A manhã acordou com um cheiro insuportável no quarto. "Cheira a gato morto", pensei. Fui mudar a fralda da miúda. Estava sequinha. Deixei-a na sala e fui tomar o pequeno-almoço. Estava calor e abri a janela. A minha Senhora juntou-se a mim, mas foi fechar a janela, por causa das moscas. Encostou a cabeça no meu ombro, e com aquela voz rouca de quem acaba de acordar disse-me ao ouvido: Cheiras a gato morto. E realmente cheirava. Ela não podia gozar muito, porque o cheiro dela não era melhor. Fomos tomar banho (separados) e abolimos a poupança de água e gás.

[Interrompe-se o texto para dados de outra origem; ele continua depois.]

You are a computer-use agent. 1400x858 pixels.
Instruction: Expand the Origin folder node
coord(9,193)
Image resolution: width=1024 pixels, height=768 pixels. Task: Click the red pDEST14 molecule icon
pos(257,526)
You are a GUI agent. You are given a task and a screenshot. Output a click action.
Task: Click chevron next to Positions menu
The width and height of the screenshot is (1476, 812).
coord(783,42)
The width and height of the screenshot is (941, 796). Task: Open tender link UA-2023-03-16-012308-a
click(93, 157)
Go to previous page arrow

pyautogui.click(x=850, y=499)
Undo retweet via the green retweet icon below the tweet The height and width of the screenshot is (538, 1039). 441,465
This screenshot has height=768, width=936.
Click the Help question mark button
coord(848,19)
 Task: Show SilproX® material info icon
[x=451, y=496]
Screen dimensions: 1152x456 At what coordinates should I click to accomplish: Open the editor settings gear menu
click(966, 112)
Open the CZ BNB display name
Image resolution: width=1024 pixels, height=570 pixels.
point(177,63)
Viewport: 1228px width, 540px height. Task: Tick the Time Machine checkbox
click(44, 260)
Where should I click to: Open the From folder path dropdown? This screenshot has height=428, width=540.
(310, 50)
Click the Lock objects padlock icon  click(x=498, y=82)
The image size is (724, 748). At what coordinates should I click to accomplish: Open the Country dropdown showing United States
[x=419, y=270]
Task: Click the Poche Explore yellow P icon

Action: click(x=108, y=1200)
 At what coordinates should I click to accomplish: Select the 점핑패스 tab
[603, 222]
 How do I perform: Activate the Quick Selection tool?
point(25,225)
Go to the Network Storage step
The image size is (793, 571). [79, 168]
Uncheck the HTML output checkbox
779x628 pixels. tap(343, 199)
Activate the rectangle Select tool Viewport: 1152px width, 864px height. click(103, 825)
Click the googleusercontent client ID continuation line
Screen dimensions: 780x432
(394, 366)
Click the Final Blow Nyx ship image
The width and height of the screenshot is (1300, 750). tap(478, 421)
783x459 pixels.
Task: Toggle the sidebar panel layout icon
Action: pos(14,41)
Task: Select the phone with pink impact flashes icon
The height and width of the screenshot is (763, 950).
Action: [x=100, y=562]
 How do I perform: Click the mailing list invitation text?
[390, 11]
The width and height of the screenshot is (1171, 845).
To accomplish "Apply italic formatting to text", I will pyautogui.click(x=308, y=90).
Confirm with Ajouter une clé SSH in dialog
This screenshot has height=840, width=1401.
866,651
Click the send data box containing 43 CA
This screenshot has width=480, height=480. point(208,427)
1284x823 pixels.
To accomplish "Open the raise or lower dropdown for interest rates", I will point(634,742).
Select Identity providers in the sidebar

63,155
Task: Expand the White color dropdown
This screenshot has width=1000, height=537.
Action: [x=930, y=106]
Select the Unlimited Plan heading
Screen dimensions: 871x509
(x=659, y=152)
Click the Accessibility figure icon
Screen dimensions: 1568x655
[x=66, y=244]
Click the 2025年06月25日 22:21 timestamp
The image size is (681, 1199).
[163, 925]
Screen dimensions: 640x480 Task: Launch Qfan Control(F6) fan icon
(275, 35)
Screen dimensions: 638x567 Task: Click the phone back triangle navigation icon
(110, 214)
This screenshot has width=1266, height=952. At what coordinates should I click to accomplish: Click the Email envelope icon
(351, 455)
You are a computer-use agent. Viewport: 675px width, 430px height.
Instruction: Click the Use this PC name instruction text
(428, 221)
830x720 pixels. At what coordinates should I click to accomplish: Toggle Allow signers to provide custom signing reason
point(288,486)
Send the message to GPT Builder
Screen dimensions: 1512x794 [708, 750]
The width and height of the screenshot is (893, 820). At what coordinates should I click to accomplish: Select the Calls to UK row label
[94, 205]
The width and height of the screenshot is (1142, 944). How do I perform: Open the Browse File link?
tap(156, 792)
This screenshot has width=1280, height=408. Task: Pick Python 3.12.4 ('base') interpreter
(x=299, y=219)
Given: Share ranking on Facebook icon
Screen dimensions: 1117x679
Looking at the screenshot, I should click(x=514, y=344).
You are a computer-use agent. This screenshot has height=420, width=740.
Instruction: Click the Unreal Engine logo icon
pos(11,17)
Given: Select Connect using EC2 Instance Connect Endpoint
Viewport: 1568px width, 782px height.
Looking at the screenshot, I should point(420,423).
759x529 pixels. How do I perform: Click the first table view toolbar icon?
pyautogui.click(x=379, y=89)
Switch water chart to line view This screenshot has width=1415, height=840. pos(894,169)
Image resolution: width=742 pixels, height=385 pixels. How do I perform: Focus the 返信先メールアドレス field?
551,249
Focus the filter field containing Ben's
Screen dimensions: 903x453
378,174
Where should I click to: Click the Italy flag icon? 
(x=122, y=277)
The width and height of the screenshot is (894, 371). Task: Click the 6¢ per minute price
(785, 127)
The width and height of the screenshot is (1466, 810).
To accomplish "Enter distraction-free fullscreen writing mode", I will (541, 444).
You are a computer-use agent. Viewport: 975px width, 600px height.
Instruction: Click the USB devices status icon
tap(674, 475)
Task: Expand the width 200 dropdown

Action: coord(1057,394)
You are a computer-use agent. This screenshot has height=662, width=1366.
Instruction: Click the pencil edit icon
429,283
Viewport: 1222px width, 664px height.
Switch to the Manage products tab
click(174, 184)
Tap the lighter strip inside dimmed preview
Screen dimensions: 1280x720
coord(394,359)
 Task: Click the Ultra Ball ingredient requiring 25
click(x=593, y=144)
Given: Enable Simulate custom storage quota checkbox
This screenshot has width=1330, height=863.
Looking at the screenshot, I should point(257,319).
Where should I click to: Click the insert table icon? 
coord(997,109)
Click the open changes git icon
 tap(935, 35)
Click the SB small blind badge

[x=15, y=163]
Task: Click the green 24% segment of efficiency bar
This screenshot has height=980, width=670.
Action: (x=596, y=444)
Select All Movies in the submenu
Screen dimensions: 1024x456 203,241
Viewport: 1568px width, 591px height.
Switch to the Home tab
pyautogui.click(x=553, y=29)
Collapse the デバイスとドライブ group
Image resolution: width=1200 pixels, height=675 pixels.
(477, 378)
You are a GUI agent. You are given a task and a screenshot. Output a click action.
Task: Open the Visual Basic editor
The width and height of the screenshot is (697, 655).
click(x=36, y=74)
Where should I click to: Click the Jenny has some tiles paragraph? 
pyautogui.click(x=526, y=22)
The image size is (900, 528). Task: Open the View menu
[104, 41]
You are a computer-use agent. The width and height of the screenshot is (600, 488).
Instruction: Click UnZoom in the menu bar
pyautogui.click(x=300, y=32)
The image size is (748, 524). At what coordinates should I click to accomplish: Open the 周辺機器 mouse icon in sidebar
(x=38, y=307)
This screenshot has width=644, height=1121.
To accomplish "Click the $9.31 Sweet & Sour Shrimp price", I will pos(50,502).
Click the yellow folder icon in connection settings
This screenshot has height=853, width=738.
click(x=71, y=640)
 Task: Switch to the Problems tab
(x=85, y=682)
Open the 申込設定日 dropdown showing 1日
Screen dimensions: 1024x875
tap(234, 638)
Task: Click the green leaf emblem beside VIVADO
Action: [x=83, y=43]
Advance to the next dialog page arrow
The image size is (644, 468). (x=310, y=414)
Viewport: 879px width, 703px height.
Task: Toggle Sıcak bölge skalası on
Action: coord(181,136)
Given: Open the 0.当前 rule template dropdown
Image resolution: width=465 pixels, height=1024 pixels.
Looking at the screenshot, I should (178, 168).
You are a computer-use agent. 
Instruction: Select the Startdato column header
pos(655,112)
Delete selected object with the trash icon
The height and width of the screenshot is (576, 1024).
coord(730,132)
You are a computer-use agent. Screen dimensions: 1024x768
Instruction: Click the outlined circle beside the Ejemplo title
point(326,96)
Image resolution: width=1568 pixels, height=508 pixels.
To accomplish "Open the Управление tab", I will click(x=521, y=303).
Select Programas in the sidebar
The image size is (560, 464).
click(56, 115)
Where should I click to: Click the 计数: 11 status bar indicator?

Hoje foi dia de ir às compras, faltava leite e pão, e mais umas latas de atum, não fosse vir por aí dias piores. Papel higiénico ainda há. Vesti um fato de macaco, uma máscara de soldar nas trombas e luvas, e lá fui. Na fila do supermercado estavam duas senhoras de meia idade e um senhor que manqueja de uma perna. O senhor tinha prioridade, mas as senhoras não gostaram e puseram-se a praguejar. Vem lá de dentro a Sueli e acerta-lhe com duas embalagens de rissóis congelados nas trombas, de cada uma, respetivamente. Parecia que andava a guardar os rissóis para aquele momento. E acabou a discussão. A Sueli voltou para dentro satisfeita, não sem antes chegar à minha beira, com 2 metros de afastamento, e entregou-me uma latinha de atum: "para que não te falte nada", disse baixinho. Obrigado Sueli. Eu aproveitei e fiquei também com os rissóis. Paguei à saída.
Lá dentro o ambiente estava pesado. Os gatos já tinham sido requisitados civilmente para efetuar serviço socialmente necessário. Um controlava as entradas e outro ensacava as compras. Como o vírus não ataca os bichos, achei boa ideia. A Maria já tem a voz rouca de tanto gritar com os velhinhos que vêm depois da hora legal. Faz lembrar o Pai Natal que costuma estar por lá nas vésperas do Natal.
Aviei-me o mais depressa que pude e voltei a casa, também o mais depressa que pude. Pelo caminho ainda passei pela Elisabete que ia arejar as flores à loja e fazer um arranjo, talvez. Levantei-lhe a mão, mas ela não me viu. Se estiveres a ver isto, era eu.
Em casa encontrei o costume. Fui à caixa de correio e tinha uma carta das Finanças. Era SPAM, foi pró lixo imediatamente. Entretanto liguei ao responsável do executivo municipal por causa da recolha do lixo. Queria ver se podiam vir buscar-me o lixo dentro de casa, para evitar grandes deslocações ao exterior. Começou a explicar-me que não podia, tomara eles que não faltasse pessoal para recolher o lixo dos contentores, quanto mais dentro de casa. Realmente...quando as pessoas não querem...
Pra mudar a ementa diária, pus um bocadinho de óleo a aquecer, para fritar os rissóis. Olhei melhor para a embalagem e dizia: rissóis de atum. Ora porra. De qualquer forma trouxe uma garrafinha de Cacho Fresco, que no fundo vai saber a Moet Chandon, dado que já não se bebe álcool há muito tempo no Feital.
Mas a verdade é que o tempo é coisa que passa rápido nesta quarentena.
Já escolhemos o que fazer no serão de hoje. Vamos jogar à sueca. Eu e o cão, e a minha Senhora com a minha filha mais nova. O cão percebe do jogo. Põe-se a piscar o olho quando tem trunfos altos. Mas também pisca o olho quando a orelha lhe cai para a frente e eu fico desorientado.